Scenario 3: Cascading join mapping

As third advanced use scenario, based on the scenario 2, add a new Input table containing Insurance details for example.

Set up an Inner Join between two lookup input tables (Owners and Insurance) in the Mapper to create a cascade lookup and hence retrieve Insurance details via the Owners table data.

Scenario 4: Advanced mapping using filters, explicit joins and rejections

This scenario introduces a Job that allows you to find BMW owners who have two to six children (inclusive), for sales promotion purpose for example.

Linking the components

  1. Drop three tFileInputDelimited components, a tMap component, and two tFileOutputDelimited components from the Palette onto the design workspace, and label them to best describe their functions.

  2. Connect the input components to the tMap using Row > Main connections.

    Pay attention to the file you connect first as it will automatically be set as Main flow, and all the other connections will be Lookup flows. In this example, the connection for the input component Owners is the Main flow.

Configuring the components

  1. Define the properties of each input components in the respective Basic settings view. Define the properties of Owners.

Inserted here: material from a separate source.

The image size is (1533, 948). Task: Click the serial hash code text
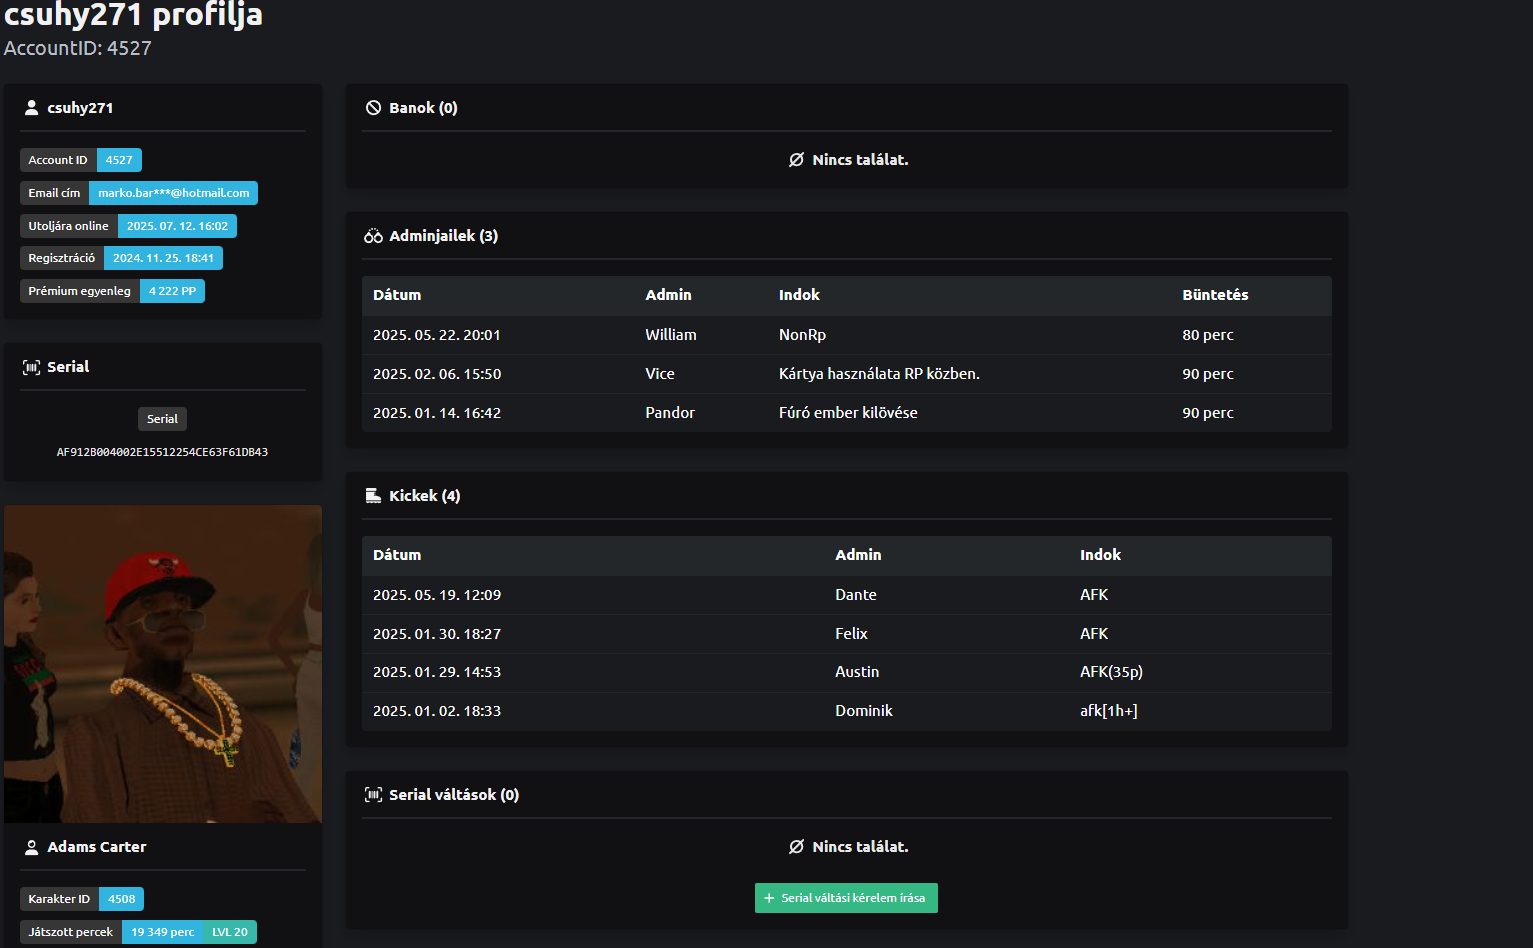[162, 452]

  2. Select Repository from the Property type list and select the component's schema, owners in this scenario, from the [Repository Content] dialog box. The rest fields are automatically filled.

    Note

    In this scenario, the input schemas are stored in the Metadata node of the Repository tree view for easy retrieval. For further information regarding metadata creation in the Repository, see Talend Studio User Guide.

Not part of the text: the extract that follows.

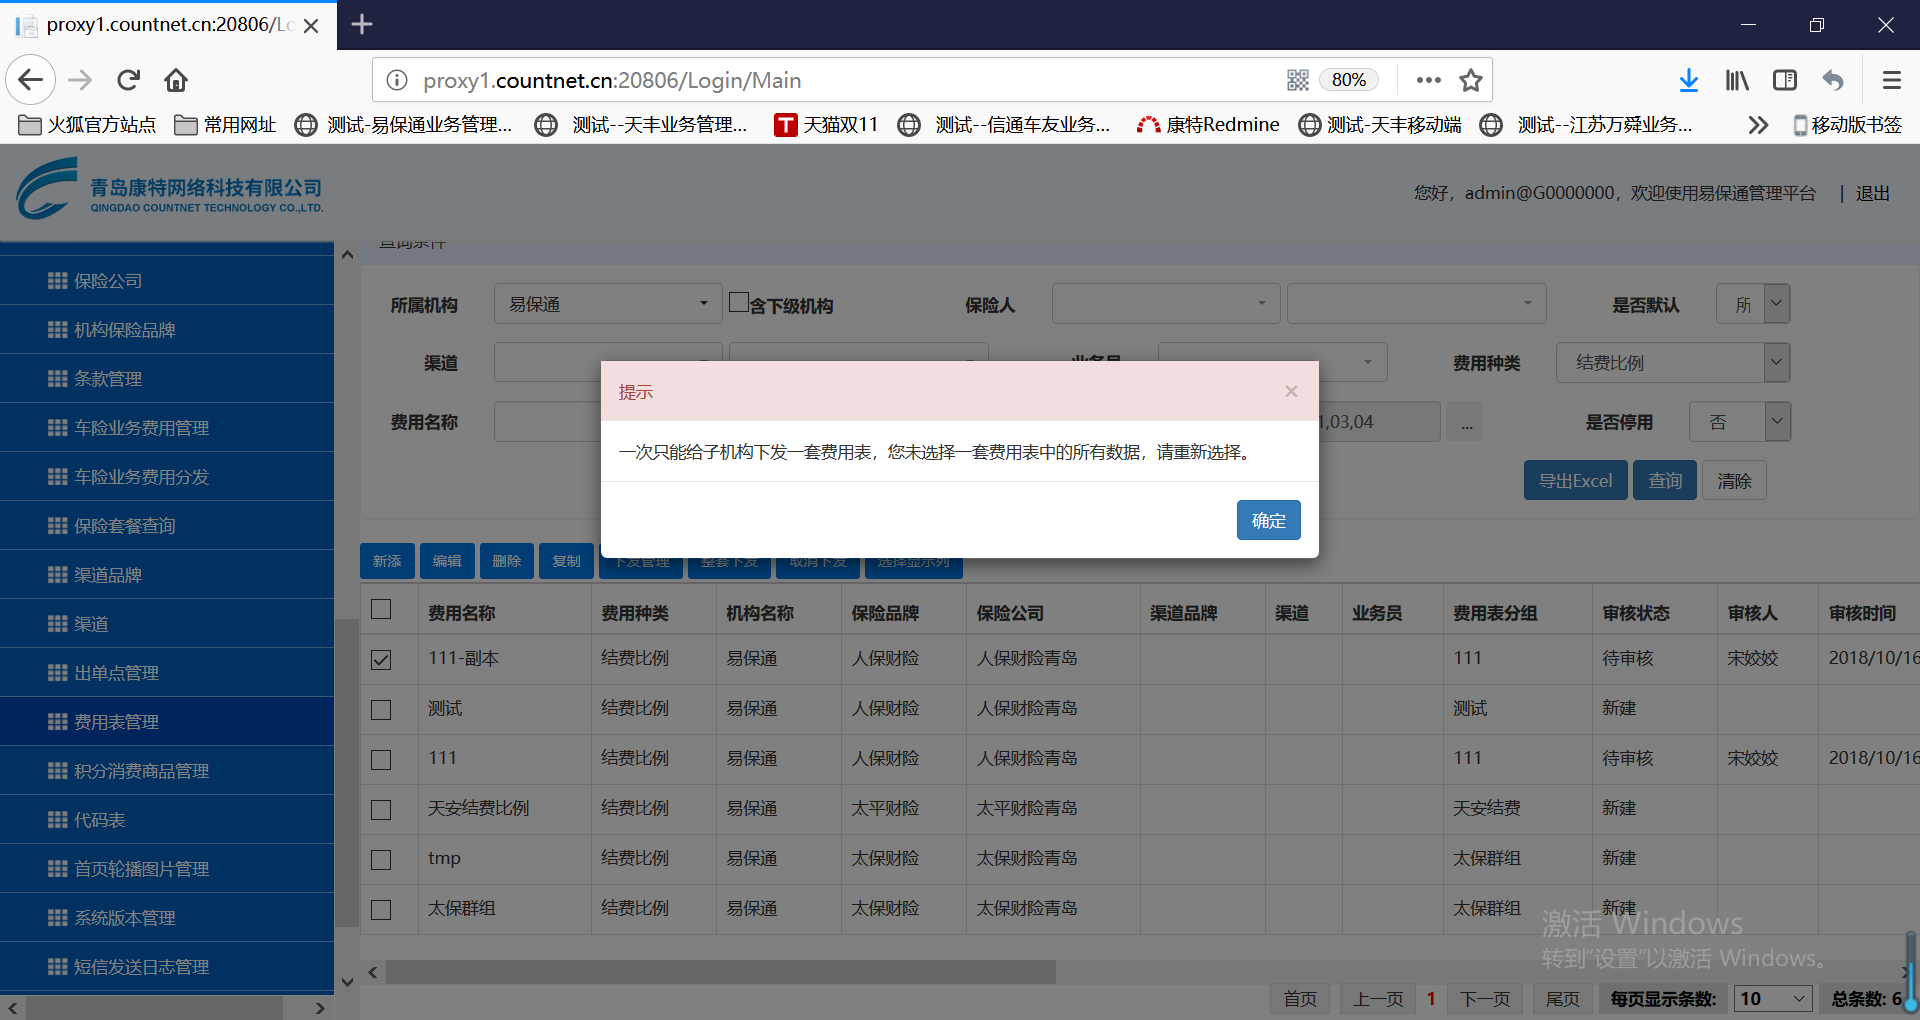Open the 费用种类 dropdown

    In the same way, set the properties of the other input components: Cars and Resellers. These two Lookup flows will fill in secondary (lookup) tables in the input area of the Map Editor.

  3. Then double-click the tMap component to launch the Map Editor and define the mappings and filters.

    Set an explicit join between the Main flow Owner and the Lookup flow Cars by dropping the ID_Owner column of the Owners table to the ID_Owner column of the Cars table.

    The explicit join is displayed along with a hash key.

  4. In the Expr. Key field of the Make column, type in a filter. In this use case, simply type in "BMW" as the search is focused on the owners of this particular make.

  5. Implement a cascading join between the two lookup tables Cars and Resellers on the ID_Reseller column in order to retrieve resellers information.

  6. As you want to reject the null values into a separate table and exclude them from the standard output, click the tMap settings button and set Join Model to Inner Join in each of the Lookup tables.

  7. In the tMap settings, you can set Match Model to Unique match, First match, or All matches. In this use case, the All matches option is selected. Thus if several matches are found in the Inner Join, rows matching the explicit join as well as the filter, all of them will be added to the output flow (either in rejection or the regular output).

    Note

    The Unique match option functions as a Last match. The First match and All matches options function as named.

  8. On the output area of the Map Editor, click the plus button to add two tables, one for the full matches and the other for the rejections.

  9. Drag all the columns of the Owners table, the Registration, Make and Color columns of the Cars table, and the ID_Reseller and Name_Reseller columns of the Resellers table to the main output table.

  10. Drag all the columns of the Owners table to the reject output table.

  11. Click the Filter button at the top of the main output table to display the Filter expression area.

    Type in a filter statement to narrow down the number of rows loaded in the main output flow. In this use case, the statement reads: Owners.Children_Nr >= 2 && Owners.Children_Nr <= 6.

  12. In the reject output table, click the tMap settings button and set the reject types.

    Set Catch output reject to true to collect data about BMW car owners who have less than two or more than six children.

    Set Catch lookup inner join reject to true to collect data about owners of other car makes and owners for whom the reseller information is not found.

    Click OK to validate the mappings and close the Map Editor.

    On the design workspace, right-click the tMap and pull the respective output link to the relevant output components.

  13. Define the properties of the output components in their respective Basic settings view.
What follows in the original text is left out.